Researchers from Queen Mary University of London have revealed how sociocultural factors, in addition to geography, play a significant role in shaping the genetic diversity of modern societies. The research published in eLife employed deep learning to unravel the intricate patterns of ancestry-related sex bias and assortative mating, revealing how societal structures have shaped the genetic diversity of the Americas region.

"Our study sheds light on how social stratification has woven its threads into the genetic fabric of admixed populations in the Americas," remarked Dr. Matteo Fumagalli, Senior Lecturer in Genetics at Queen Mary University of London. "For the first time, we used a mating model where the individual proportions of the genome inherited from Native American, European, and sub-Saharan African ancestries dictate the mating probabilities."

The researchers meticulously analyzed genetic data from hundreds of individuals across the Americas, revealing striking differences in mating patterns between Latin America and North America.

In Latin America, the proportion of Native American ancestry for both men and women was found to significantly influence mating probabilities, shaping the population's genetic composition. Conversely, in North America, sub-Saharan African ancestry played a more prominent role in determining mating choices.

Venturing into the depths of history, the researchers delved into the historical context, investigating how population stratification in the Americas was shaped by racial and gender hierarchies that have constrained the admixture processes since the European colonization and the subsequent Atlantic slave trade.

Their findings reveal that racial stratification intensified gender inequalities and that historically enforced mixing between social classes led to a dilution of non-European ancestry while not diminishing discrimination.

"The study's findings hold profound implications for our understanding of the historical and genetic tapestry of the Americas. They illuminate how social stratification, deeply rooted in racial and gender hierarchies, has left an indelible mark on the genetic diversity of these populations and shaped the genetic contours of these populations, leaving an enduring legacy," commented Dr. Matteo Fumagalli.

This study serves as a testament to the transformative power of AI in unraveling complex biological questions. By developing this deep learning model, the researchers were able to quantify the extent to which ancestry-driven mating has shaped the genomes of admixed societies. AI has allowed researchers to peer into the intricate details of the genetic landscape, revealing the profound impact of social forces on human diversity.

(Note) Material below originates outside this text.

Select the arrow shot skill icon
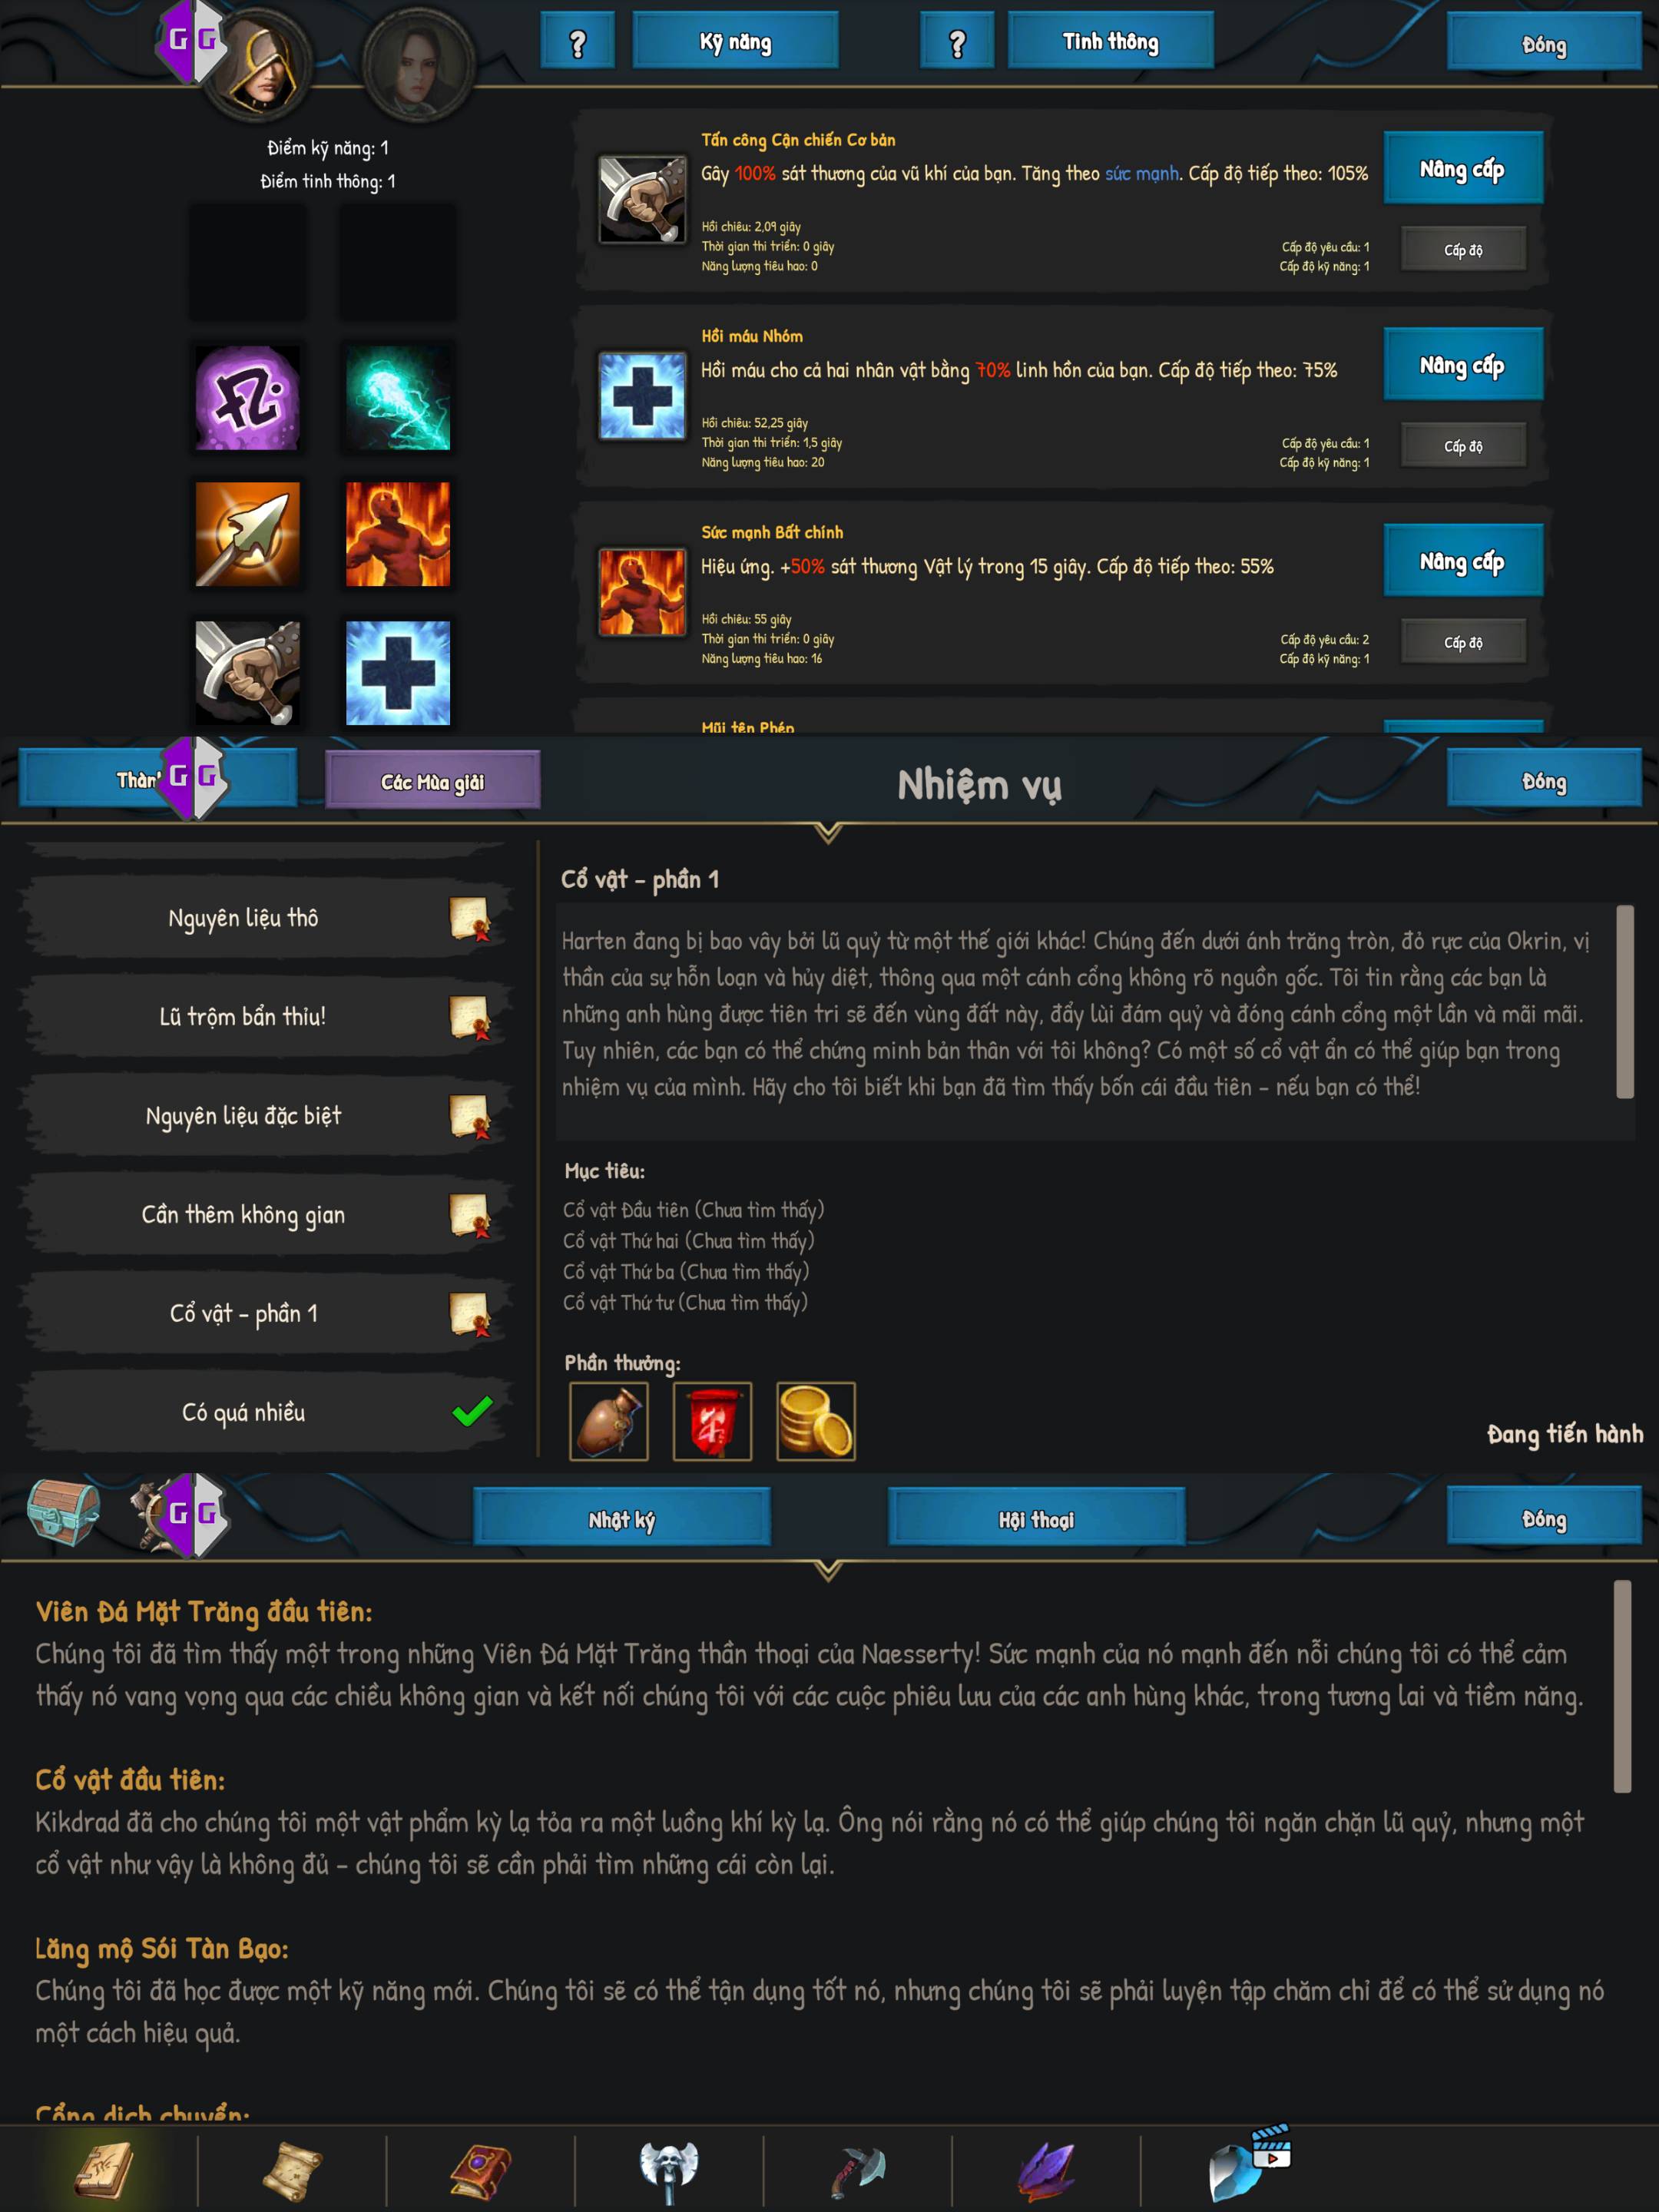This screenshot has width=1659, height=2212. [x=247, y=534]
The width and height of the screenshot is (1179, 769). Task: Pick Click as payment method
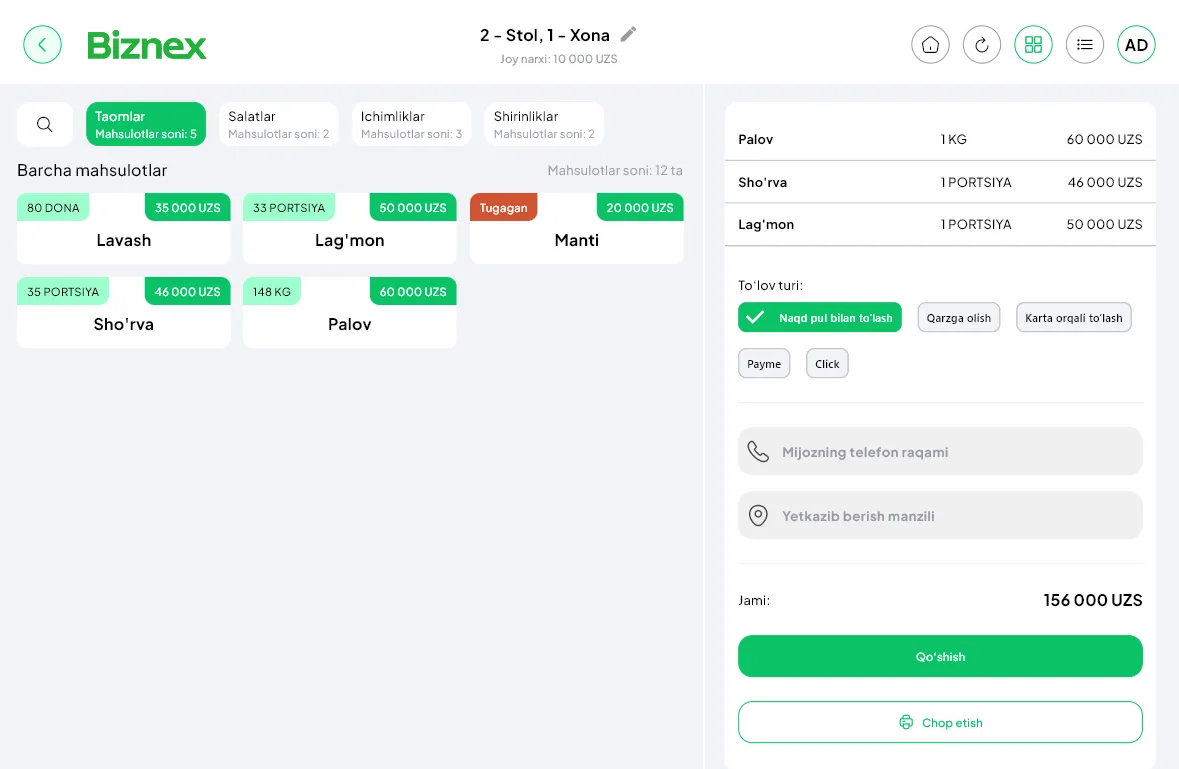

Looking beyond the Americas, the researchers envision their approach being applied to other admixed populations worldwide, furthering our understanding of how sociocultural factors have intertwined with geography to shape human genetic diversity. "Our approach has the potential to unlock the secrets of other admixed populations worldwide, furthering our understanding of how sociocultural factors have impacted the genetic tapestry of modern societies," stated Fumagalli.